/---

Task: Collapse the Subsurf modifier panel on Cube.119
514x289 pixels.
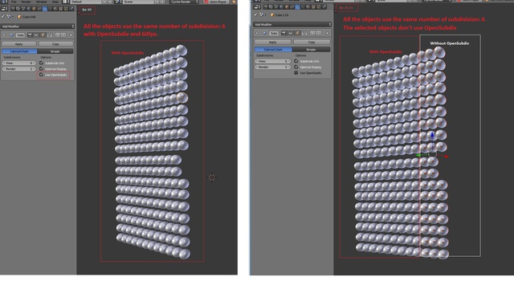Action: (x=257, y=33)
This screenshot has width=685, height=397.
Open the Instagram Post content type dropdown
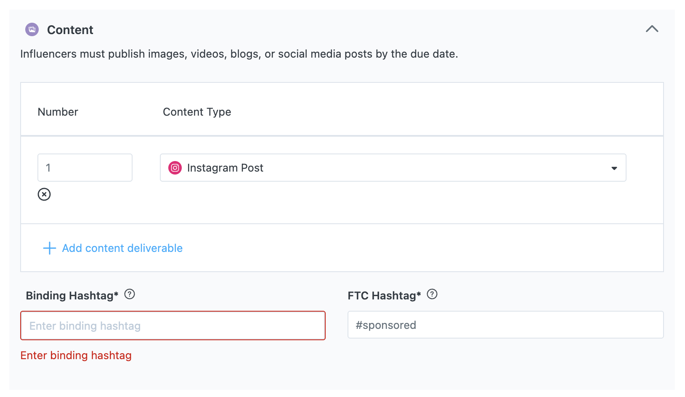tap(393, 168)
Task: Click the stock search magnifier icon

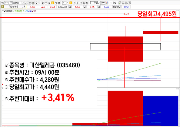Action: click(x=26, y=3)
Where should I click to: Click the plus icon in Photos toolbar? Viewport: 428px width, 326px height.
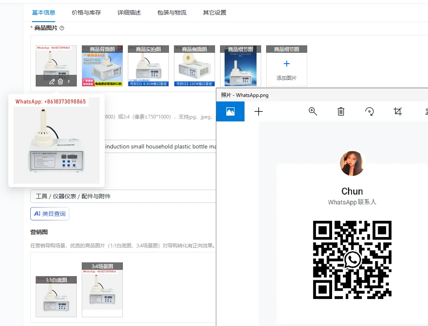point(259,111)
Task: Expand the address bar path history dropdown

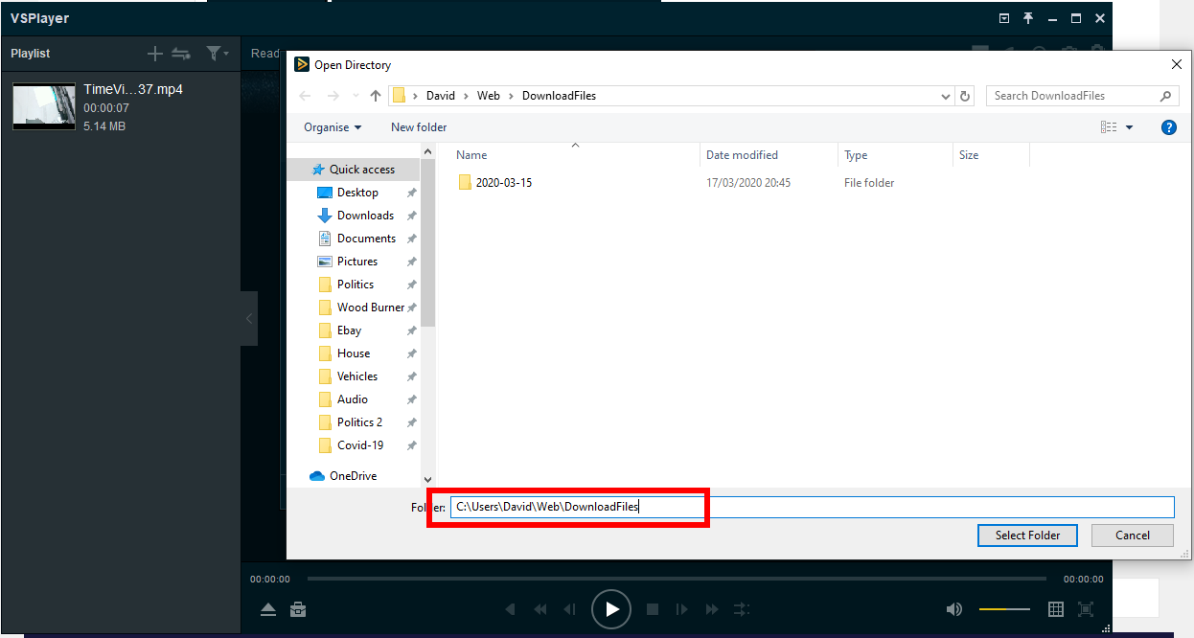Action: pyautogui.click(x=946, y=96)
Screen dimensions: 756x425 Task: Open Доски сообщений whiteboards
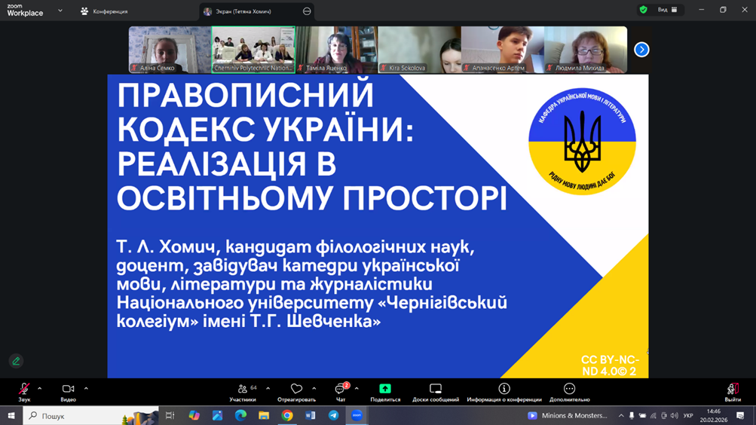click(436, 390)
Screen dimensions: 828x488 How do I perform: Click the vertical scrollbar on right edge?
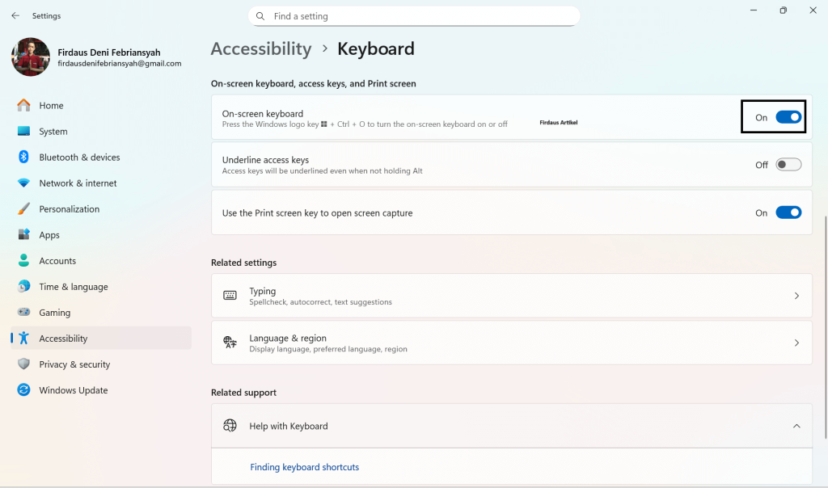coord(824,323)
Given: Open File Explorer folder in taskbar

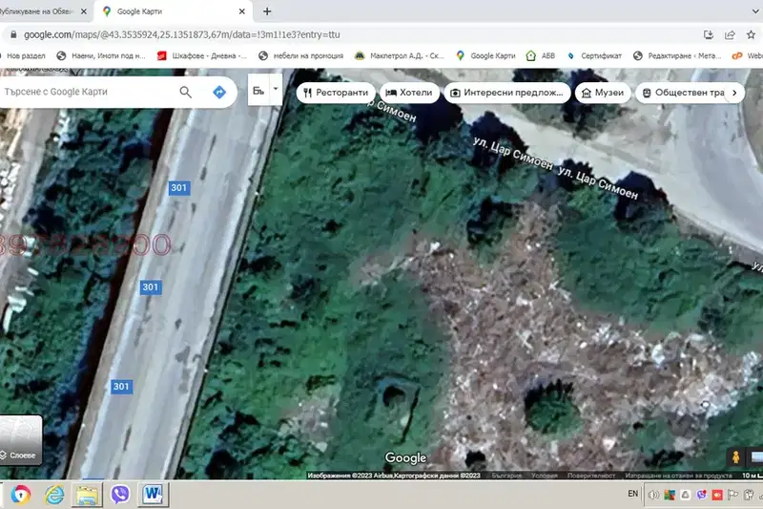Looking at the screenshot, I should point(87,495).
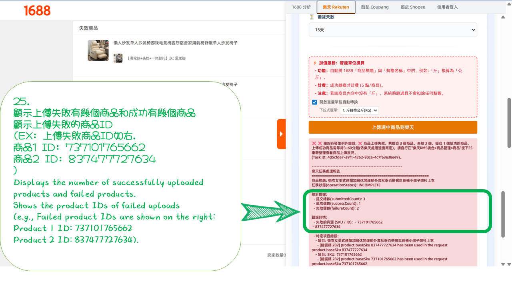The width and height of the screenshot is (512, 288).
Task: Click the small variant image under sofa title
Action: pos(118,58)
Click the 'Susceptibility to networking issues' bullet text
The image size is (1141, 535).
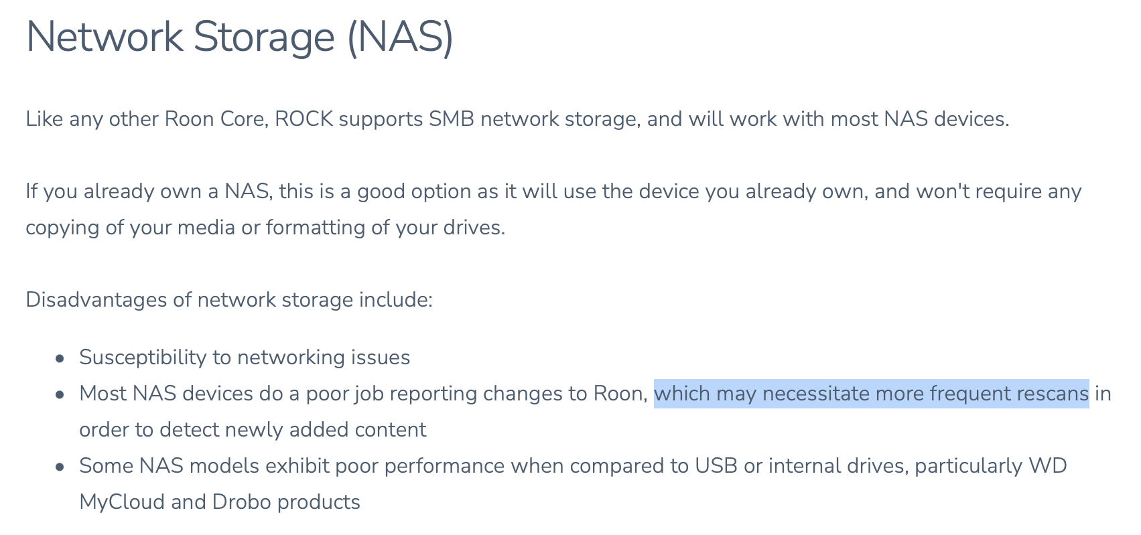245,358
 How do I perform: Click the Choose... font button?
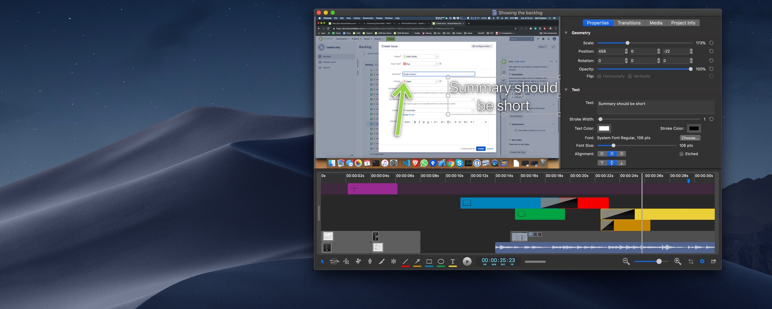point(690,138)
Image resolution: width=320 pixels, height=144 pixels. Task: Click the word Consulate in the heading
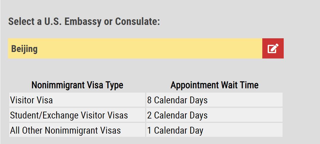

\---

**What is expected:**
Write out the entries above in full and exactly; no pictures.

**Problem solution:**
Task: Collapse the Subsurf modifier panel on Cube.119
514x289 pixels.
Action: (x=257, y=33)
This screenshot has width=685, height=397.
Open the Instagram Post content type dropdown
tap(393, 168)
Task: Click the stock search magnifier icon

Action: click(x=26, y=3)
Where should I click to: Click the plus icon in Photos toolbar? Viewport: 428px width, 326px height.
point(259,111)
Task: Expand the address bar path history dropdown

Action: pyautogui.click(x=946, y=96)
Screen dimensions: 756x425 Task: Open Доски сообщений whiteboards
click(436, 390)
Screen dimensions: 828x488 How do I perform: Click the vertical scrollbar on right edge?
coord(824,323)
Given: Open File Explorer folder in taskbar

Looking at the screenshot, I should point(87,495).
The width and height of the screenshot is (512, 288).
Task: Click the small variant image under sofa title
Action: pos(118,58)
Click the 'Susceptibility to networking issues' bullet text
The image size is (1141, 535).
245,358
 How do I perform: Click the Choose... font button?
point(690,138)
Image resolution: width=320 pixels, height=144 pixels. Task: Click the word Consulate in the heading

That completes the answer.